Saturday, 8 August 2015

Lifelong habit of a mother

Guest Post

-Zen Kaizen

After a decade-long self exile, I visited my mother last winter and found that she had not changed an iota. I’ve seen her for the past forty years and she is what she is.

A fragile old widow in her eighties, she has been commanding a hoard of kids - ranging from 63 to 30. Yes, even the kids of the kids have kids! She does not bother counting the generations of offspring; the number could be over eight dozens.

The day I reached the home where I had spent the golden times of my childhood, she was busy watering her flower garden adjacent to her newly built cosy cottage. The next moment, I saw her feeding a calf, and then a moment later she was caressing her favourite pet - a pregnant goat.

“Mum, would you mind taking some rest? You are too old and fragile to hop around like this,” I pleaded only to get a terse reply, “What for? You may have enough time to take rest but I am on my last lap and there is not much time left for me! Just do not disturb me, okay?”

Her routine is not only limited to these errands. I saw her observing the potato field; picking some insects from a patch of radish while at the same time asking people to irrigate a sprawling wheat field. In the midst of her busy schedule, she took some time off and said, “You kids are doing well. That’s fine…but what do I do with all my overwhelming emotions? I pour my feelings of love into the plants and animals thinking that I am feeding you. I look at those buds and smile at them thinking that my kids who reside seven seas away are smiling at me. What else can I do?”

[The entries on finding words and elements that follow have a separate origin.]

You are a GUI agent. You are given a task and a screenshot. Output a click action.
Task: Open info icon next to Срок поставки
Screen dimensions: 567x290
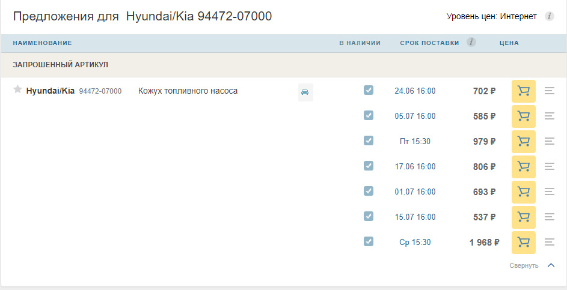[x=471, y=42]

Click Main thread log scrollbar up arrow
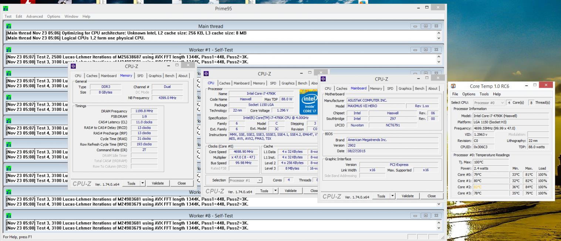[x=439, y=33]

All of her children were worrying about her shrinking figure coupled with her body aches, fluctuating sugar and blood pressure levels and her ever decreasing eyesight. We were requesting her to stop, take a breath, slow down and not to worry too much about the farm. But a bunch of PhDs and hoards of master’s degree holders shamefully failed to convince our unstoppable mom.

Mother with a grandson

The imagery that she had attached with the plants and animals was all about us. Unlike the scriptural myth, she was not replacing the gods and goddesses with us. But it was all out of love for her children that she was doing all these things incessantly.

It was just four in the morning; she had already finished her morning prayers and squatted beside the hearth sipping her herbal tea. She told me to wrap myself up with proper clothes as I was only in my pair of shorts and a sleeveless shirt. I had been doing just fine without her instructions for years; yet she was telling me off with a series of dos and don’ts!

Her health conscious grand-kids grumbled during the meal times as the old woman forced them to eat more. They grabbed their bellies and whispered in a hush-hush manner about how they were getting out of shape because of being forced into over-eating by the ‘old ducky’. Their silent grumbles had no effect on mom and she was stacking food on their plates. The serving was not even half on the plates and she was adding more ‘harmless and healthy’ salads and fruits. “Each time these fruits and vegetables are ready, I wish all my kids were around. I want you to finish them all; that’s where my happiness is. However, you guys come with a dried-up appetite and do not want to eat anything. You are disfiguring yourself; that does not make me happy.”

I was pretty sure that I would be able to convince her to work less and take more rest but I was wrong. I had no strength left to argue when I listened to the logic behind her work. Raising a dozen kids, she had made a habit of loving them in one way or the other and how can we tell her not to love us? That was her nature and that cannot be altered.

A small cell phone rings that she carries around in a small pouch. It was one of my brothers asking about her health. I was thanking the ease of the invention that helped connect so many longing hearts. “Your brother’s got a rather husky voice today, I am sure something is wrong with him. Can you ring him and ask what’s wrong with him?” I tried to convince her to not worry about the ‘old boy’, but she insisted that I call. She was right after all, the brother who rang her a while ago had a sore throat and a mild fever. Reflecting to myself, I thought, ‘This is the lifelong habit of a mother.’              


  1. What an article Kaka. I loved it. As i went through it, My eyes were walking on your words, but my consciousness went to that little cosy home to see my grandma.